Function parameters are in reverse order in biaffine class

zhangmeishan / BiaffineDParser

BiAffine Dependency Parsing

53 stars 16 forks source link

Function parameters are in reverse order in biaffine class #2

Open TimeLessLing opened 4 years ago

TimeLessLing commented 4 years ago

in the file Model.py, the forward function of class ParserModel, arc_logit = self.arc_biaffine(x_arc_dep, x_arc_head) and in the file Layer.py, the forward function of class Biaffine, biaffine = torch.transpose(torch.bmm(affine, input2), 1, 2) which means the final result is affine * input2 and the affine is calculated by input1, which is x_arc_dep, input2 is x_arc_head, but in the original paper, the formulation is s^(arc) = H^(arc_head) * U^(1)*H^(arc_dep) + H^(arc_head)*u^(2) it seems that the order of H(head) and H(dep) are in reverse in the code.

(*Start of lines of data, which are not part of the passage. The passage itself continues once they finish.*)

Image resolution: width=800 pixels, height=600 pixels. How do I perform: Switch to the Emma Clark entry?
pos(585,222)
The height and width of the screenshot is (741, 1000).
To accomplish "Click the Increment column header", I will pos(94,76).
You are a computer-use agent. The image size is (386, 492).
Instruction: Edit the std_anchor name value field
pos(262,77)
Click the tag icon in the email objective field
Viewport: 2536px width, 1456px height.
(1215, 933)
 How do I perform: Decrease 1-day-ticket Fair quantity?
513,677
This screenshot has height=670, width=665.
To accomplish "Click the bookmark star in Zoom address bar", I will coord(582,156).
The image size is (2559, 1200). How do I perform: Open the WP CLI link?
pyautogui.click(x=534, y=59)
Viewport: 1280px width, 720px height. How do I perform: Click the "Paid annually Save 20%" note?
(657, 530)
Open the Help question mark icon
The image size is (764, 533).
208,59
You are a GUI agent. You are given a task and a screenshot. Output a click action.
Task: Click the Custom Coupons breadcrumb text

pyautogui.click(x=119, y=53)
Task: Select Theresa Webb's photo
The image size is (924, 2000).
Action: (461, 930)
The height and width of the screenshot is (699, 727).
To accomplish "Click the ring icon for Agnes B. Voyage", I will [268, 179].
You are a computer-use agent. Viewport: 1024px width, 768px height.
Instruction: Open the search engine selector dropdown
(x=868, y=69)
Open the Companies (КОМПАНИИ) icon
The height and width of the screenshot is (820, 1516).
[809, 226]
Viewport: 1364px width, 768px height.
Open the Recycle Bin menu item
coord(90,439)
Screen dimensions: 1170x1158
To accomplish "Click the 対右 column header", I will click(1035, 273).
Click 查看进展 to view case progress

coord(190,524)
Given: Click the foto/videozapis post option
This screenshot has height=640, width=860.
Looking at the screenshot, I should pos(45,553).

zhangmeishan commented 4 years ago

Thanks for your pointing out. However, that is no matter as they are symmetrical.

TimeLessLing commented 4 years ago

Thanks for your pointing out. However, that is no matter as they are symmetrical.

OK, and I also have a question about that formulation. The original formulation has two weight matrix U1 and U2, but in the code, I found you seemed combined U1 and U2 by adding a whole-one vevtor ones?

zhangmeishan commented 4 years ago

You can check the differences carefully to examine whether they are equivalent. Whatever, implementation details may be a little different, while the performance is the key. Do not sink into the trivials.

TimeLessLing commented 4 years ago

You can check the differences carefully to examine whether they are equivalent. Whatever, implementation details may be a little different, while the performance is the key. Do not sink into the trivials.

Thank you for your advance. I already know how these code correspond to the formulas. But now I have another problem，I find the sofrmax2d function in MST.py contains a process of subtracting the maximum value. y -= np.max(y, axis=1, keepdims=True) I don't know why should subtracting the maximum value. What is the special meaning of the maximum value?

zhangmeishan commented 4 years ago

Preventing value overflow. Assuming that [100000, 1000002], how to compute softmax in practice?